GIVEN PROBLEM: Replace "icon" with "symbol" in the listing, starting at the line that contains "Click empty space" and ending at the end of the listing, and write those lines out again with nothing else changed. Leave the pictures out of your answer.

INFORMATION SHOWN:
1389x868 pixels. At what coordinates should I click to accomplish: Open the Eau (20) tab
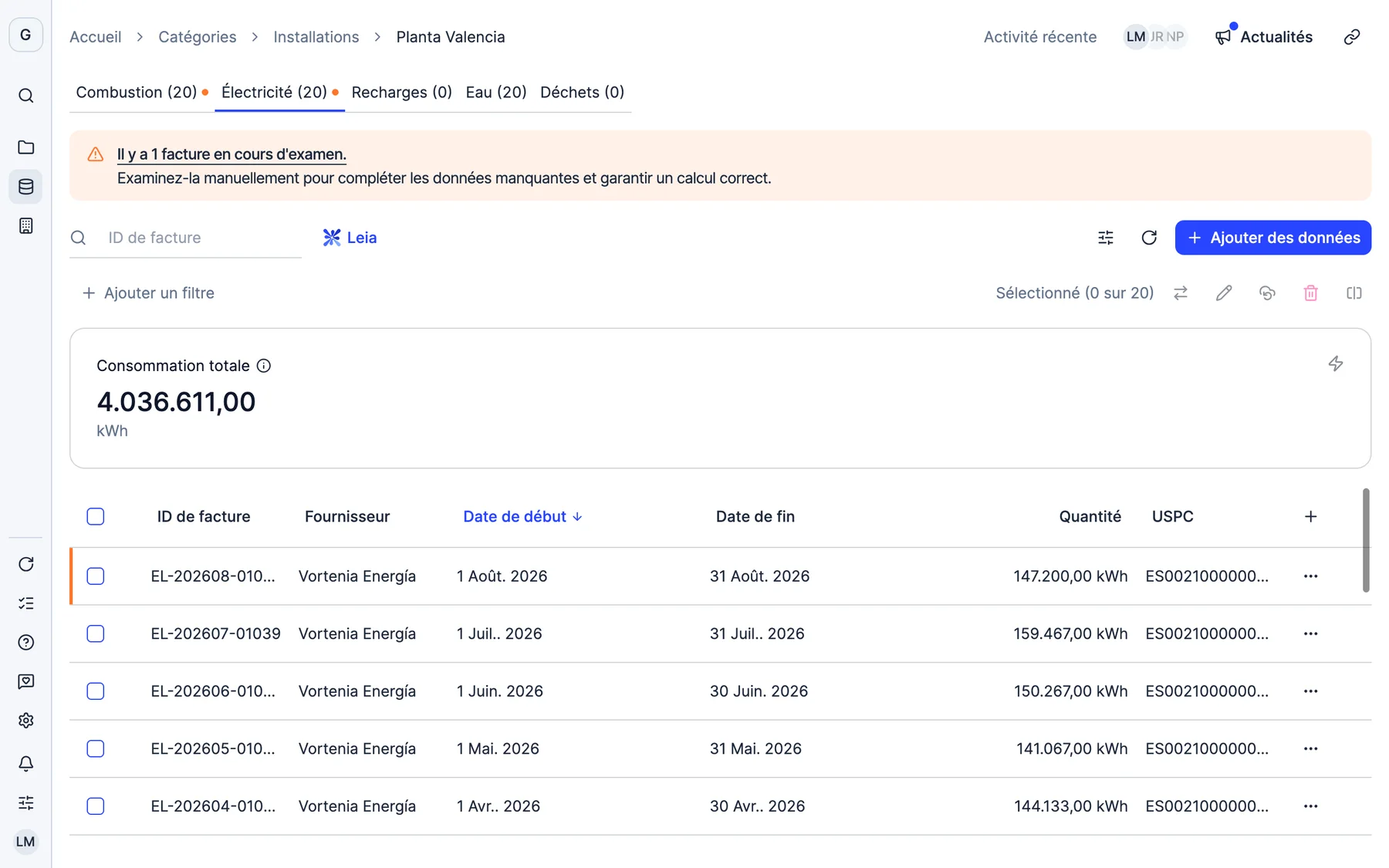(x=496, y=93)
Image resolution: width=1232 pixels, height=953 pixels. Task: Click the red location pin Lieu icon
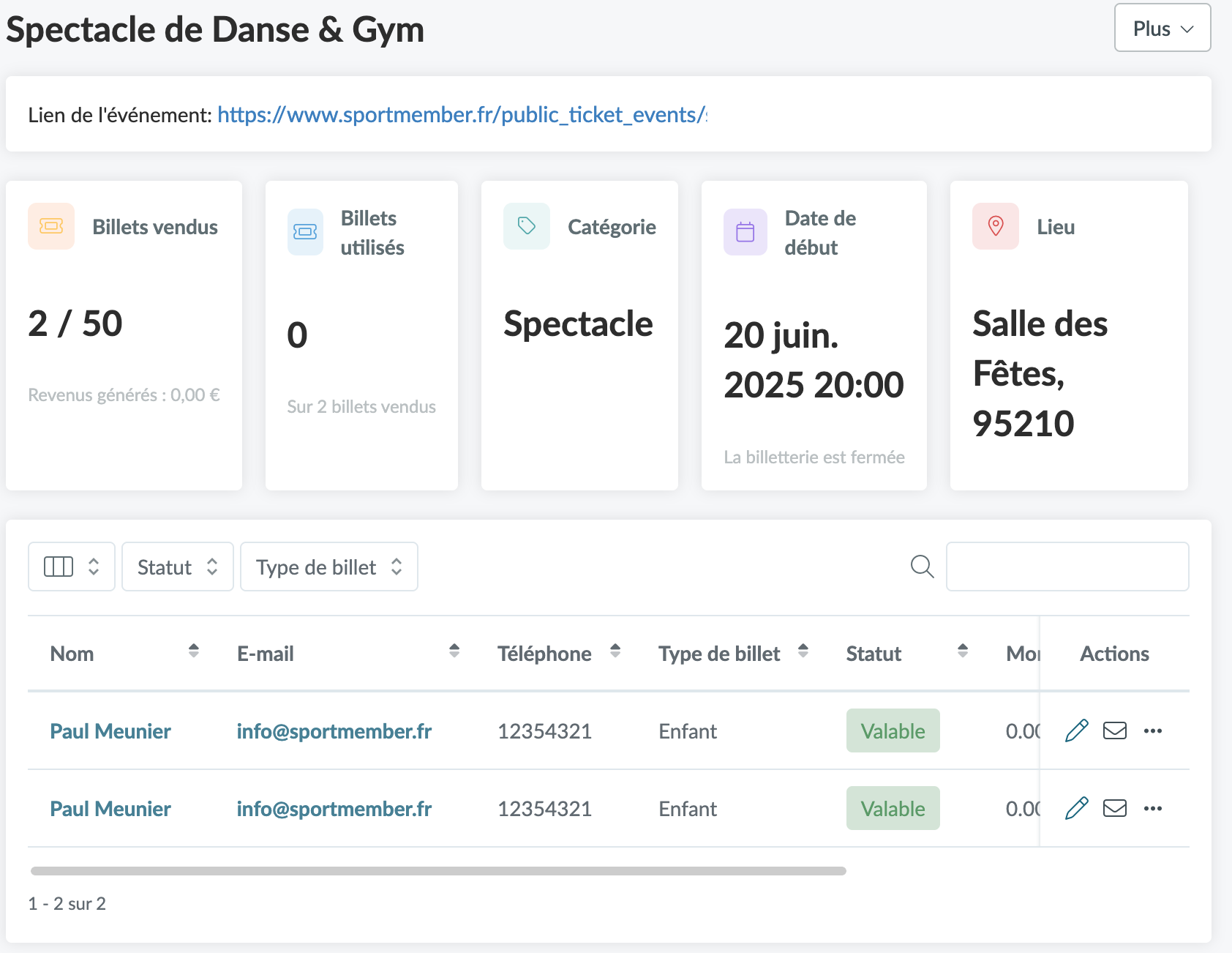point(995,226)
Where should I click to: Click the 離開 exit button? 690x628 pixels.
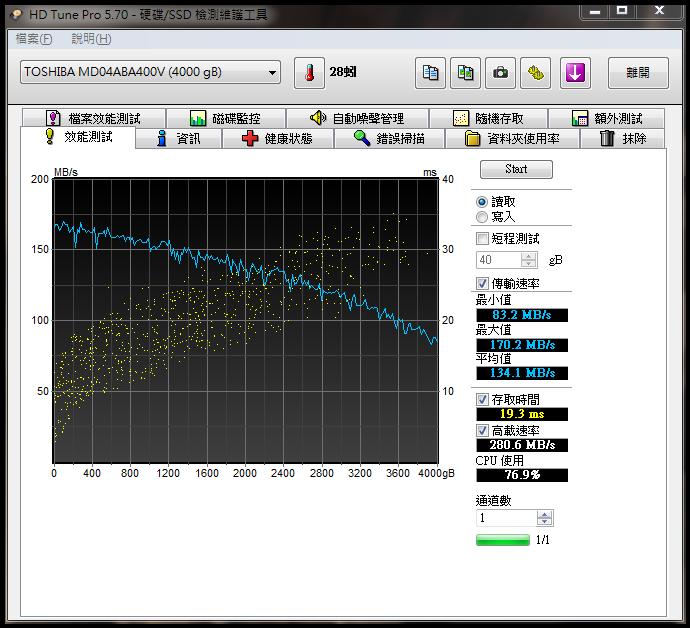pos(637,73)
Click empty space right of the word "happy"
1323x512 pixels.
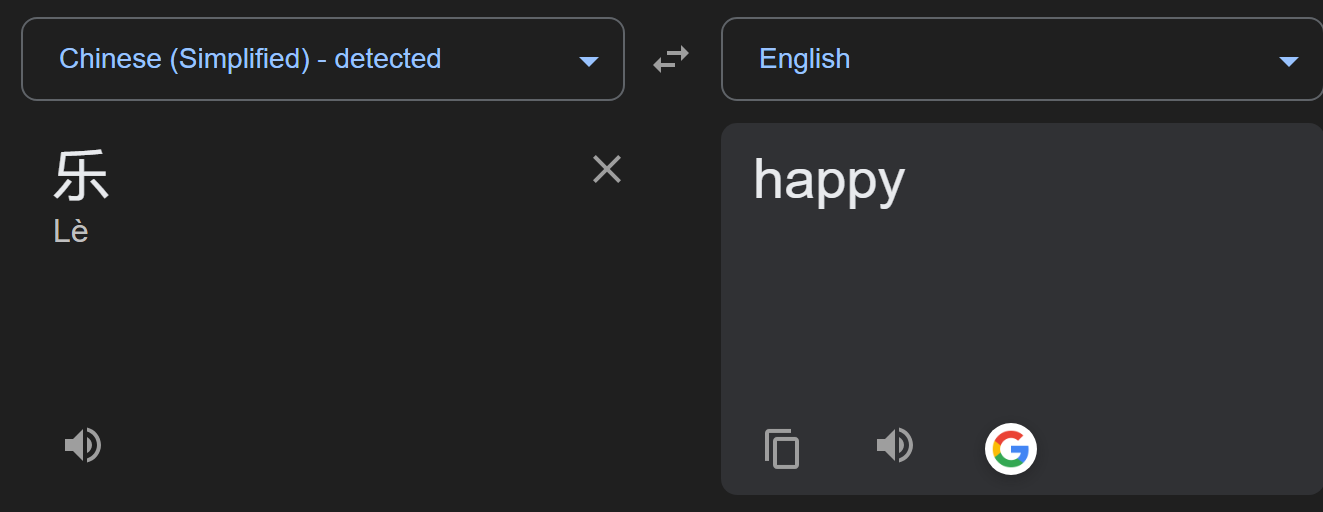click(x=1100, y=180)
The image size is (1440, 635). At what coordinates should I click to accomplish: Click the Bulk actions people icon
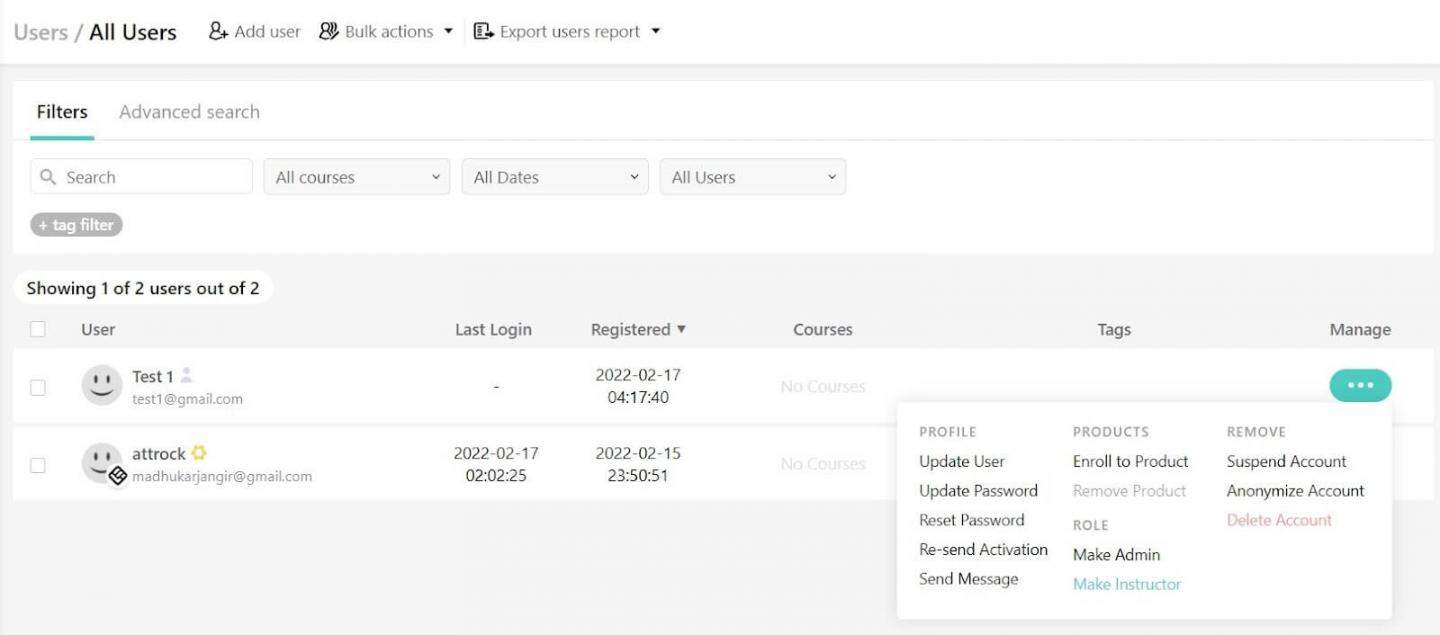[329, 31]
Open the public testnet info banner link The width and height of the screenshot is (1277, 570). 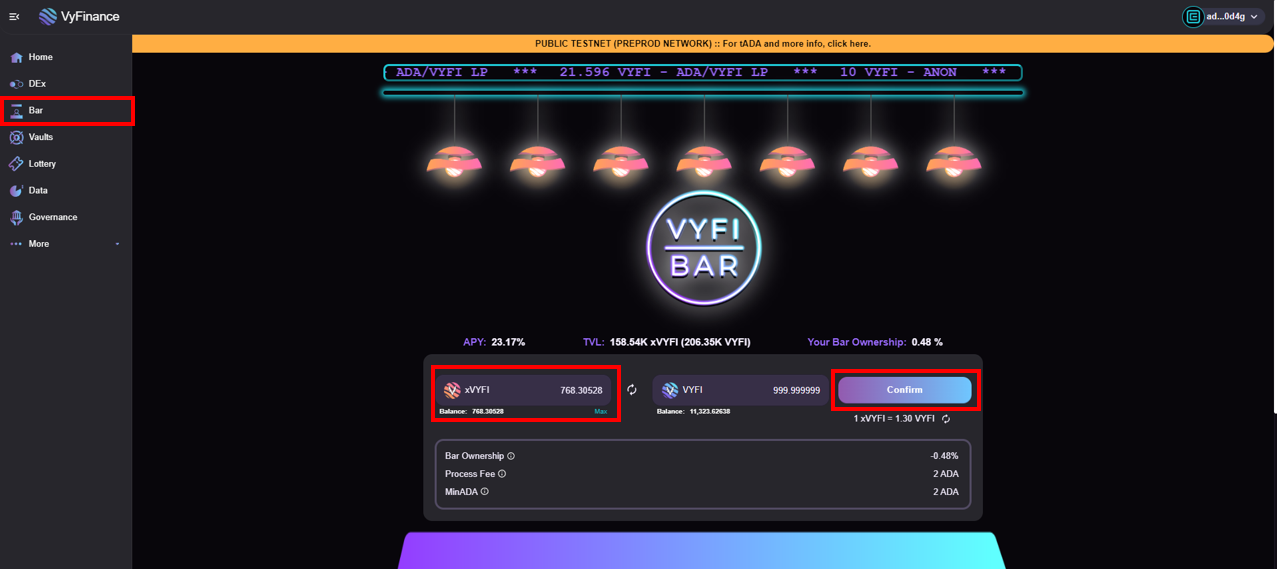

EXERCISE SOLUTION:
Click empty space right of the word "happy"
1323x512 pixels.
click(x=1100, y=180)
The image size is (1440, 635). At what coordinates should I click to accomplish: Click the Bulk actions people symbol
[329, 31]
Open the public testnet info banner link The width and height of the screenshot is (1277, 570). 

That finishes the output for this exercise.